Simultaneous with the land battle at Thermopylae, a sea battle took place near Artemisium at the Northwest corner of Euboea. The Greek allies were attempting to block the Persian Fleet using the same tactic as Leonidas’ attempt to block Xerxes’ Army at Thermopylae. The Greeks saw their army and navy as coordinated elements that would communicate to each other about the success of each mission, so they designated a fast ship to carry messages between them. Greek fleet was commanded by the Spartan Eurybiades and the future Athenian hero Thermistocles.
After losing 400 ships in storms, the Persians struggled to keep their fleet together but were finally able to anchor at Aphetae at the Southeast point of Thessaly. The Greeks located themselves across the Straight of Artemisium so they could block Persian path to Phocis and Boetia. In an initial skirmish on the first day, the Greeks were able to capture 30 Persian ships. Stung by the defeat at the hands of such a small force, the Persians put a larger battle fleet together and fought the Greeks to a draw on the third day. The Greeks could not afford a draw because they had fewer ships, so they were considering a withdrawal when they heard about the military defeat at Thermopylae. They retreated back to Salamis, leaving the door open to a Persian invasion of Attica.
Xerxes invited his sailors and commanders to visit Thermopylae to witness the victory of his army, but not before he had twenty thousand dead Persians buried to make the losses look more even.

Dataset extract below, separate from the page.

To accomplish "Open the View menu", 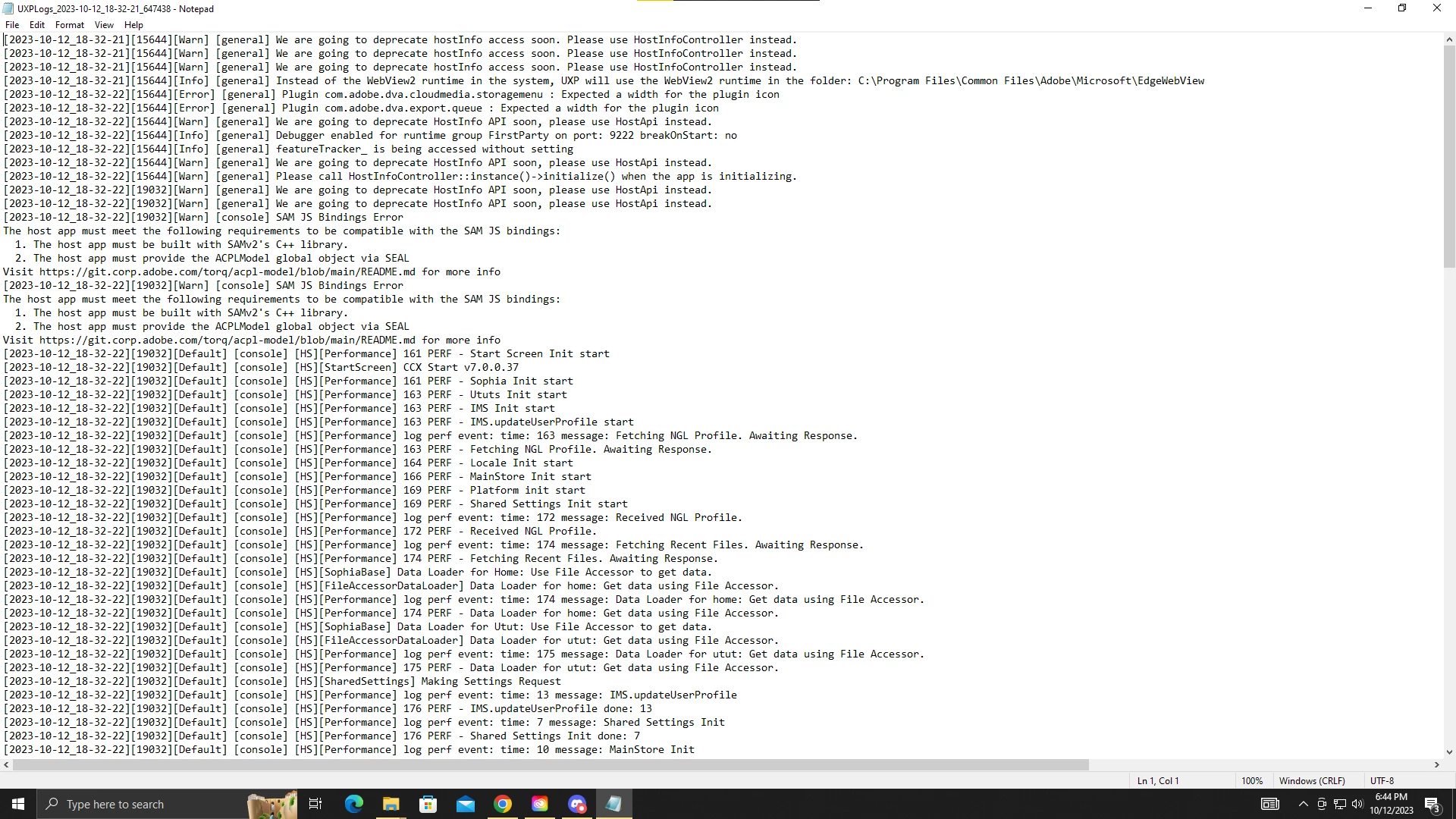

Later the Spartans sent an envoy to Xerxes asking for payment as compensation for the way Leonidas body was desecrated after his death. Xerxes laughed, stating that his general Mardonius would deliver the Persian reply to the request when he destroyed Greece during the next year’s campaign. Of course, the next year Mardonius was killed at the Battle of Platea, which ended Persian attempts to conquer Greece.